Two Belgian human rights organisations have launched legal proceedings against the Belgian state, questioning the management of the coronavirus crisis without parliamentary debates, saying it is harmful for the fundamental rights of citizens.
The Flemish Human Rights League (Liga voor Mensenrechten) and its French-speaking counterpart (Ligue des droits humains) argued that approval of the coronavirus fighting measures by means of ministerial decrees alone is not good enough, because of the extent to which the measures interfere with basic freedoms.
“This concentration of power in the hands of the executive, without any parliamentary control, is no longer acceptable,” Olivia Venet, president of Ligue des droits humains, stated in a press release.
Referring to the government’s announcement to introduce a planned pandemic law before parliament, it said “the vague promises of a legal framework that would come into effect in June 2021, and which would only be intended to govern future epidemics and not this one, are far from sufficient”.

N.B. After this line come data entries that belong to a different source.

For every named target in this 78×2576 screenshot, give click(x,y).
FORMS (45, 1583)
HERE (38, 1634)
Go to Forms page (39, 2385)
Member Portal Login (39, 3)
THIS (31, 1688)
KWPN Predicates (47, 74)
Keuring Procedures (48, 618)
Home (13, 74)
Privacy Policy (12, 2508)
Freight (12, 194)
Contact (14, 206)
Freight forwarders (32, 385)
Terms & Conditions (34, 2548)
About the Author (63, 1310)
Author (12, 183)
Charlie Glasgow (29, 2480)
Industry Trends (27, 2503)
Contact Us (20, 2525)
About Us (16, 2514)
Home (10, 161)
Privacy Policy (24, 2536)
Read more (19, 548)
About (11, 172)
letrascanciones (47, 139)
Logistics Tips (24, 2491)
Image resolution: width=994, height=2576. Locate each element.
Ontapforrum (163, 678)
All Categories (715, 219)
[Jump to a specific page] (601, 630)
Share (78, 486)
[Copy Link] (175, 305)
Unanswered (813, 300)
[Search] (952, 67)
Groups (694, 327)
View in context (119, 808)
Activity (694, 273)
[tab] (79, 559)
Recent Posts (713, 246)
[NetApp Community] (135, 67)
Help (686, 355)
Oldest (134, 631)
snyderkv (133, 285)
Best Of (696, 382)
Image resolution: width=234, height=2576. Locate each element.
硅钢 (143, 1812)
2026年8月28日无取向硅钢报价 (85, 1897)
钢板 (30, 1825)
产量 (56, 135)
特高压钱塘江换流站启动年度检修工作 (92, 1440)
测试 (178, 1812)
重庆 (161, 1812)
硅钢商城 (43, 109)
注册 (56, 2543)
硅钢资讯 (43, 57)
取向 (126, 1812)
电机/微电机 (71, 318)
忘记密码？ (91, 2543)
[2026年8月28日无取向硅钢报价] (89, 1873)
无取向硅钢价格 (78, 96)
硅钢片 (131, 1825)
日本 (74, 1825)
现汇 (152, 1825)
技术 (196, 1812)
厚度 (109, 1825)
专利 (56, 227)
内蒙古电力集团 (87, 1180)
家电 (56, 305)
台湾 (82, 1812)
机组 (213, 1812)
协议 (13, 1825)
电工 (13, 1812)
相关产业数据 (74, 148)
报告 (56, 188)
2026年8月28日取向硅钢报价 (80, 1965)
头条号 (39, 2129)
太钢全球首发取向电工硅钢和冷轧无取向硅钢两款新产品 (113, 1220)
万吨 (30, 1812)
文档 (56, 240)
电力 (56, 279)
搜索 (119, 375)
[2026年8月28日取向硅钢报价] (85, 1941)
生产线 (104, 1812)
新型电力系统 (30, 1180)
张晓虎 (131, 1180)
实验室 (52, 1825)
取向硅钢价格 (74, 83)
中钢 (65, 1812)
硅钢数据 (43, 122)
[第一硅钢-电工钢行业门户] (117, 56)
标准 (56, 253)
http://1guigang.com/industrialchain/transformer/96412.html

Currently, the decisions made on measures are based on a 2007 law on civil protection, which the Council of State had ruled is adequate, however both organisations have argued that these decisions should not be “systematically withdrawn from consultation with the Council of State’s Legislation Section on the pretext of urgency.”
More specifically, it said the consecutive ministerial decrees made by the Minister of the Interior can be questioned legally, especially as the measures heavily interfere with the rights and freedoms of citizens, and the punishments can even go as far as prison sentences.
Former home affairs minister and current professor of constitutional law at the University of Ghent, Johan Vande Lanotte, told De Morgen that the government should approach its planned pandemic law in a procedural way, involving parliament, the supposed legislature and elected representatives of the population.
“When it comes to fundamental rights, elected representatives of the people have to participate in decisions,” he said.
The case will be filed on Monday in summary proceedings before the French-speaking court of first instance in Brussels, the Ligue des droits humains said.